Он жил уединенно, в предместии города. Я приходил, когда мог удосужиться, к почтенному старцу и читал с ним авторов, поэтов греческих. Вскоре увидел я, что нашел клад в этом старике: он любил древнюю Грецию до исступления и, как я слышал, за это страстное обожание языческого времени и народа был в самой молодости притесняем начальниками своего ордена. Его употребляли как знающего и искусного профессора, приносившего честь обществу св. Игнатия, но не давали ему ходу в иерархии: он всегда оставался простым монахом. Это стеснение отнюдь его не огорчало; напротив, он радовался, что занятия духовные не мешали его любимым упражнениям. Жизнь отшельническая и беспрерывное занятие ума одним и тем же предметом неминуемо долженствовали подействовать на его душевные силы: он действительно помешался на греческом языке, утверждал, что нашел истинное греческое произношение и открыл настоящую мелодию древнего напева эллинов.
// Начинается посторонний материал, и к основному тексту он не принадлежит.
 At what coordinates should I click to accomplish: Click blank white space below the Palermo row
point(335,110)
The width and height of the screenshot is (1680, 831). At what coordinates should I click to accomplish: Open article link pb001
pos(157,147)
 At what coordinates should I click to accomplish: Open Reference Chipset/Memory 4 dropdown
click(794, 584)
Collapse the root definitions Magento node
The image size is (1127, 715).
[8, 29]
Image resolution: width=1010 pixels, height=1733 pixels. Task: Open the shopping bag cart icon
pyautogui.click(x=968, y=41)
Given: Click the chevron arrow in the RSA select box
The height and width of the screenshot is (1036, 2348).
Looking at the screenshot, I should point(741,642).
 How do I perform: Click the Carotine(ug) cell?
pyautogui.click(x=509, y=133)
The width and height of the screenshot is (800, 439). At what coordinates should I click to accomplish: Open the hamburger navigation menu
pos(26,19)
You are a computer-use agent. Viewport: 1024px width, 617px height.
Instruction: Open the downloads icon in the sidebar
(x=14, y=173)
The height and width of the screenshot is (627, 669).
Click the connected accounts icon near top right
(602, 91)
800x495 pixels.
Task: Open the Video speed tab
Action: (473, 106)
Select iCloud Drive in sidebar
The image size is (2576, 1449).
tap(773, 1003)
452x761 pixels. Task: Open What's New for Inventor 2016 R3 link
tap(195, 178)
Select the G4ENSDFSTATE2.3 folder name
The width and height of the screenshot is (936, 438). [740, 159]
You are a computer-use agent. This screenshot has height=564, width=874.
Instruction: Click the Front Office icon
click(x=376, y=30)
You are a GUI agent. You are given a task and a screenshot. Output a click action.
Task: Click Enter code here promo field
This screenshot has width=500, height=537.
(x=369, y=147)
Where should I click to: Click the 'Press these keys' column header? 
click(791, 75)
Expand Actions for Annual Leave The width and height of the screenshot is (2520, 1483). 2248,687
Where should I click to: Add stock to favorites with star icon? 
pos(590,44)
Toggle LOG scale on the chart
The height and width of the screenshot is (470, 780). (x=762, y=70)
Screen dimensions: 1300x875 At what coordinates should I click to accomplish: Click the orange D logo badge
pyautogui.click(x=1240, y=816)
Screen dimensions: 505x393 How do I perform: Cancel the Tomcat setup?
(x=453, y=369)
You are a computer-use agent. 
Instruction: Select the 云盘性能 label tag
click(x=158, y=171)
Можно вообразить, как он обрадовался, нашедши во мне ученика прилежного и страстного. Я проводил у него целые утра. Старик с восторгом сообщал мне свои правила, наблюдения и открытия, но иногда в средине речи останавливался и, пристально посмотрев на меня, говорил: "Жаль!" Потом обращался опять к любимому предмету.

Я был бы еще вдвое прилежнее, если б одна мечта не отвлекала меня от древней Эллады. Я заметил в одно воскресенье в иезуитской церкви молодую, небогато одетую девицу, молившуюся с выражением глубокого чувства. Она стояла на коленях, обратясь к главному алтарю. Сначала не мог я видеть ее в лицо: гибкий стан, лебединая шея, херувимская головка – все обличало в ней красавицу. Я протеснился к ней сбоку и ждал окончания молитвы. Незнакомка приподнялась и обратилась к образу, висевшему на той стороне, где я стоял. Облик ангела, взгляд праведницы, слезы христианского умиления – поразили меня. Я едва не закричал, чуть не упал, удержавшись за перила ограды. Легкое дымчатое покрывало спустилось на прелестное лицо. Девица, преклонив еще раз колени пред алтарем, пошла из церкви, сопровождаемая другою женщиною. Я не смел следовать за нею. Неизвестная дотоле новая жизнь возникла в душе моей: все предметы облеклись в глазах моих радужными цветами; на лицах женщин искал я, чего и сам не знал, искал выражения лица незнакомки. Я искал и ее самой, но напрасно. В церкви она не являлась. Впрочем, как ни желал я увидеть ее еще раз, как ни горел нетерпением узнать, кто она, – душа моя довольствовалась воспоминанием: она питалась лицом божественным, явившимся на минуту и заронившим в нее искру вечного огня. И рассудок говорил мне, что я не должен доискиваться того, что благодетельное провидение, может быть, с умыслом, от меня скрывает: пусть одна душа наслаждается тем, что для души создано! Мечтания юных лет! Но стоит ли вся остальная существенная жизнь наша этих мгновенных мечтаний?